> **本文**:
╔══
「不動のものだ」と思われている「法律」も、実はときどき改訂がなされています。古い時代に作られた法律は、現在の倫理観や状況と照らし合わせてみたときに、必ずしもそれに適合したものではない、ということがあるからです。
今回は、2017年の7月に改訂された新しい法律について見ていきます。
法律の改訂、どんなところが変わった?
2017年の7月に、実に1世紀以上ぶりに、性犯罪に関する法律が変わりました。
実は今までの法律では、男性の被害者に対しての規定が薄かったのです。男性も強姦の被害者になりうるにも関わらず、女性ならば強姦事件にあたるような被害であっても、強制わいせつや準強制わいせつという判断にとどまっていたわけです。
ちなみに「強制わいせつ」と「準強制わいせつ」の違いですが、前者は脅迫などを伴うものもしくは13歳未満の児童に対してわいせつ行為をした場合(合意があってもダメ)、後者は相手が抵抗ができない状態や抵抗するのが難しい状態(泥酔状態など)で犯罪に及んだ場合を言います。しかし、量刑の点では2つに違いはありません。
また罰則も、「強姦や準強姦は3年以上の懲役刑、さらに死傷させた場合は5年以上の懲役刑」とされていました。
また、これは被害者を守るという観点からでもあるのですが、性犯罪は親告罪とされており(1対1の場合。複数人が犯した罪は非親告罪)、被害者が訴えなければ事件化しませんでした。
╚══
[出典資料]
╔══
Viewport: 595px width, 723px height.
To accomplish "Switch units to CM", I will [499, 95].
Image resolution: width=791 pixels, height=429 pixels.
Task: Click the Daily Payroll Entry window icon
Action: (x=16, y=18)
╚══
> **作業の指示**:
1. 本文に出てくる具体的な罪名を、すべて挙げてください。「性犯罪」「親告罪」のような総称は含めません。
2. 本文の「2017年の7月に、実に1世紀以上ぶりに、性犯罪に関する法律が変わりました。」から「の懲役刑」とされていました。」まで（両端を含む）を、「被害者」をすべて「被害を受けた人」に置き換えて書き直してください。

> **解答**:
1. 強姦、強制わいせつ、準強制わいせつ、準強姦

2.
2017年の7月に、実に1世紀以上ぶりに、性犯罪に関する法律が変わりました。
実は今までの法律では、男性の被害を受けた人に対しての規定が薄かったのです。男性も強姦の被害を受けた人になりうるにも関わらず、女性ならば強姦事件にあたるような被害であっても、強制わいせつや準強制わいせつという判断にとどまっていたわけです。
ちなみに「強制わいせつ」と「準強制わいせつ」の違いですが、前者は脅迫などを伴うものもしくは13歳未満の児童に対してわいせつ行為をした場合(合意があってもダメ)、後者は相手が抵抗ができない状態や抵抗するのが難しい状態(泥酔状態など)で犯罪に及んだ場合を言います。しかし、量刑の点では2つに違いはありません。
また罰則も、「強姦や準強姦は3年以上の懲役刑、さらに死傷させた場合は5年以上の懲役刑」とされていました。